● Assignment: Each line below must be reproduced exactly.

|---|

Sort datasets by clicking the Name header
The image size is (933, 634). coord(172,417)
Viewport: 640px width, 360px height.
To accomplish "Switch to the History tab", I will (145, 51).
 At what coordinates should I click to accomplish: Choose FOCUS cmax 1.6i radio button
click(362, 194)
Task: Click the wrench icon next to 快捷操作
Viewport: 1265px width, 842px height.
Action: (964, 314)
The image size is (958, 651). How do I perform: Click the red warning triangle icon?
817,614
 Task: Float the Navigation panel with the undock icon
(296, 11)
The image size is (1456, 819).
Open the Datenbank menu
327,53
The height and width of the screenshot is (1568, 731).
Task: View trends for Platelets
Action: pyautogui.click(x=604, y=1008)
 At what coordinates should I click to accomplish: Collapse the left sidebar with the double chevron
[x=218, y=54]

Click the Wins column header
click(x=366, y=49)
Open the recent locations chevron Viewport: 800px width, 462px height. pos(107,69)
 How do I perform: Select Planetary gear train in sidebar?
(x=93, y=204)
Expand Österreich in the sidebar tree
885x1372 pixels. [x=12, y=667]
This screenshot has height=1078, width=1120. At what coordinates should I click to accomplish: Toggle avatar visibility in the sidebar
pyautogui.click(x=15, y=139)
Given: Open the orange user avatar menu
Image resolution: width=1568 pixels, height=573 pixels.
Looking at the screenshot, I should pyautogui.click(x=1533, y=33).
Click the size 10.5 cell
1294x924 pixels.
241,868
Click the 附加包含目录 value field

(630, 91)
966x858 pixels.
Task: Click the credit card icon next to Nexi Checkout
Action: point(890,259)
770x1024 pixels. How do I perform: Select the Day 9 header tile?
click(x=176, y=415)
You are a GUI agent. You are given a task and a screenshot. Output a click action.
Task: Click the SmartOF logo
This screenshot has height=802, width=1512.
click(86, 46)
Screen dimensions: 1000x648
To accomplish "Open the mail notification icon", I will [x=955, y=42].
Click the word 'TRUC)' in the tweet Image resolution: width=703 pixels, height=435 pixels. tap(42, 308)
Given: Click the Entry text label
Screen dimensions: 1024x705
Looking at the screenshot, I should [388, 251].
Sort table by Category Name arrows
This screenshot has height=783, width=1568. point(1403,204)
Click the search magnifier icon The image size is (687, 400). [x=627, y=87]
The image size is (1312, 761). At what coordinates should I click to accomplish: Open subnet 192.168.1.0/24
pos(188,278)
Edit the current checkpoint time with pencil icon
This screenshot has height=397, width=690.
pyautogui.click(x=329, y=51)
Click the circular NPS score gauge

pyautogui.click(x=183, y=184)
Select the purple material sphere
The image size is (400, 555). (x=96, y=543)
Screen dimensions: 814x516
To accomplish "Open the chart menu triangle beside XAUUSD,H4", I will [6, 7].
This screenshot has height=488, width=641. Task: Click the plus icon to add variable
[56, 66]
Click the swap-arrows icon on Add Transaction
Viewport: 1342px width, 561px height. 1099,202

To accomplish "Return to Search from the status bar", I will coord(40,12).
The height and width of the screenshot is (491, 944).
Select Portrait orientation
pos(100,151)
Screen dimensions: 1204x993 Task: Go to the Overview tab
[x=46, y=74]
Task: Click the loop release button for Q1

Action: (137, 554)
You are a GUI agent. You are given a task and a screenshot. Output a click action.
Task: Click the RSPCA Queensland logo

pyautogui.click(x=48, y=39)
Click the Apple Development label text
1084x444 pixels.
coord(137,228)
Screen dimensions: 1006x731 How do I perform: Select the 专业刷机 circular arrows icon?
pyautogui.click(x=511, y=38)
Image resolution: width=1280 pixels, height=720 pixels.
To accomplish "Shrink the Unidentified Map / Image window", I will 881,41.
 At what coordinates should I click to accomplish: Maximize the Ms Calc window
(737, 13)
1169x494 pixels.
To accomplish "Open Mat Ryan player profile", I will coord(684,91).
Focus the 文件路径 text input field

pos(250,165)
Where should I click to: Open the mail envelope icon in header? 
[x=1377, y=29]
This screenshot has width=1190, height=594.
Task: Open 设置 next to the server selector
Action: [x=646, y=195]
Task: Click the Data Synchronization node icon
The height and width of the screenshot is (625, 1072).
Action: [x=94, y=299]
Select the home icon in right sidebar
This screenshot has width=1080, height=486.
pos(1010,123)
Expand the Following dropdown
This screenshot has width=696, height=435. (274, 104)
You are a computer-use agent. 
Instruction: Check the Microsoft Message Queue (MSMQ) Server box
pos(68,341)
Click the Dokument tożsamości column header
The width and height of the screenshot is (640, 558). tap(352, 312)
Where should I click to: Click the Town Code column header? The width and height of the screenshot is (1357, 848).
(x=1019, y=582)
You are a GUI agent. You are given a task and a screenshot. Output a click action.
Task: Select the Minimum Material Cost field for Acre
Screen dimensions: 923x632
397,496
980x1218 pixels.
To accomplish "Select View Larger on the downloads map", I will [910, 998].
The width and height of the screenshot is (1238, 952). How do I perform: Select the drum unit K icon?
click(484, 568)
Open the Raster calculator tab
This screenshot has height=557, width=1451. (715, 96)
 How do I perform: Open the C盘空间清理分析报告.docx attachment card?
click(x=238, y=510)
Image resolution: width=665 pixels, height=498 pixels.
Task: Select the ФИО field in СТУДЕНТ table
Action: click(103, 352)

|---|

● Reply:
Sort datasets by clicking the Name header
The image size is (933, 634). coord(172,417)
Viewport: 640px width, 360px height.
To accomplish "Switch to the History tab", I will (145, 51).
 At what coordinates should I click to accomplish: Choose FOCUS cmax 1.6i radio button
click(362, 194)
Task: Click the wrench icon next to 快捷操作
Viewport: 1265px width, 842px height.
Action: (964, 314)
The image size is (958, 651). How do I perform: Click the red warning triangle icon?
817,614
 Task: Float the Navigation panel with the undock icon
(296, 11)
The image size is (1456, 819).
Open the Datenbank menu
327,53
The height and width of the screenshot is (1568, 731).
Task: View trends for Platelets
Action: pyautogui.click(x=604, y=1008)
 At what coordinates should I click to accomplish: Collapse the left sidebar with the double chevron
[x=218, y=54]

Click the Wins column header
click(x=366, y=49)
Open the recent locations chevron Viewport: 800px width, 462px height. pos(107,69)
 How do I perform: Select Planetary gear train in sidebar?
(x=93, y=204)
Expand Österreich in the sidebar tree
885x1372 pixels. [x=12, y=667]
This screenshot has height=1078, width=1120. At what coordinates should I click to accomplish: Toggle avatar visibility in the sidebar
pyautogui.click(x=15, y=139)
Given: Open the orange user avatar menu
Image resolution: width=1568 pixels, height=573 pixels.
Looking at the screenshot, I should pyautogui.click(x=1533, y=33).
Click the size 10.5 cell
1294x924 pixels.
241,868
Click the 附加包含目录 value field

(630, 91)
966x858 pixels.
Task: Click the credit card icon next to Nexi Checkout
Action: point(890,259)
770x1024 pixels. How do I perform: Select the Day 9 header tile?
click(x=176, y=415)
You are a GUI agent. You are given a task and a screenshot. Output a click action.
Task: Click the SmartOF logo
This screenshot has height=802, width=1512.
click(86, 46)
Screen dimensions: 1000x648
To accomplish "Open the mail notification icon", I will [x=955, y=42].
Click the word 'TRUC)' in the tweet Image resolution: width=703 pixels, height=435 pixels. tap(42, 308)
Given: Click the Entry text label
Screen dimensions: 1024x705
Looking at the screenshot, I should [388, 251].
Sort table by Category Name arrows
This screenshot has height=783, width=1568. point(1403,204)
Click the search magnifier icon The image size is (687, 400). [x=627, y=87]
The image size is (1312, 761). At what coordinates should I click to accomplish: Open subnet 192.168.1.0/24
pos(188,278)
Edit the current checkpoint time with pencil icon
This screenshot has height=397, width=690.
pyautogui.click(x=329, y=51)
Click the circular NPS score gauge

pyautogui.click(x=183, y=184)
Select the purple material sphere
The image size is (400, 555). (x=96, y=543)
Screen dimensions: 814x516
To accomplish "Open the chart menu triangle beside XAUUSD,H4", I will [6, 7].
This screenshot has height=488, width=641. Task: Click the plus icon to add variable
[56, 66]
Click the swap-arrows icon on Add Transaction
Viewport: 1342px width, 561px height. 1099,202

To accomplish "Return to Search from the status bar", I will coord(40,12).
The height and width of the screenshot is (491, 944).
Select Portrait orientation
pos(100,151)
Screen dimensions: 1204x993 Task: Go to the Overview tab
[x=46, y=74]
Task: Click the loop release button for Q1

Action: (137, 554)
You are a GUI agent. You are given a task and a screenshot. Output a click action.
Task: Click the RSPCA Queensland logo

pyautogui.click(x=48, y=39)
Click the Apple Development label text
1084x444 pixels.
coord(137,228)
Screen dimensions: 1006x731 How do I perform: Select the 专业刷机 circular arrows icon?
pyautogui.click(x=511, y=38)
Image resolution: width=1280 pixels, height=720 pixels.
To accomplish "Shrink the Unidentified Map / Image window", I will 881,41.
 At what coordinates should I click to accomplish: Maximize the Ms Calc window
(737, 13)
1169x494 pixels.
To accomplish "Open Mat Ryan player profile", I will coord(684,91).
Focus the 文件路径 text input field

pos(250,165)
Where should I click to: Open the mail envelope icon in header? 
[x=1377, y=29]
This screenshot has width=1190, height=594.
Task: Open 设置 next to the server selector
Action: [x=646, y=195]
Task: Click the Data Synchronization node icon
The height and width of the screenshot is (625, 1072).
Action: [x=94, y=299]
Select the home icon in right sidebar
This screenshot has width=1080, height=486.
pos(1010,123)
Expand the Following dropdown
This screenshot has width=696, height=435. (274, 104)
You are a computer-use agent. 
Instruction: Check the Microsoft Message Queue (MSMQ) Server box
pos(68,341)
Click the Dokument tożsamości column header
The width and height of the screenshot is (640, 558). tap(352, 312)
Where should I click to: Click the Town Code column header? The width and height of the screenshot is (1357, 848).
(x=1019, y=582)
You are a GUI agent. You are given a task and a screenshot. Output a click action.
Task: Select the Minimum Material Cost field for Acre
Screen dimensions: 923x632
397,496
980x1218 pixels.
To accomplish "Select View Larger on the downloads map", I will [910, 998].
The width and height of the screenshot is (1238, 952). How do I perform: Select the drum unit K icon?
click(484, 568)
Open the Raster calculator tab
This screenshot has height=557, width=1451. (715, 96)
 How do I perform: Open the C盘空间清理分析报告.docx attachment card?
click(x=238, y=510)
Image resolution: width=665 pixels, height=498 pixels.
Task: Select the ФИО field in СТУДЕНТ table
Action: click(103, 352)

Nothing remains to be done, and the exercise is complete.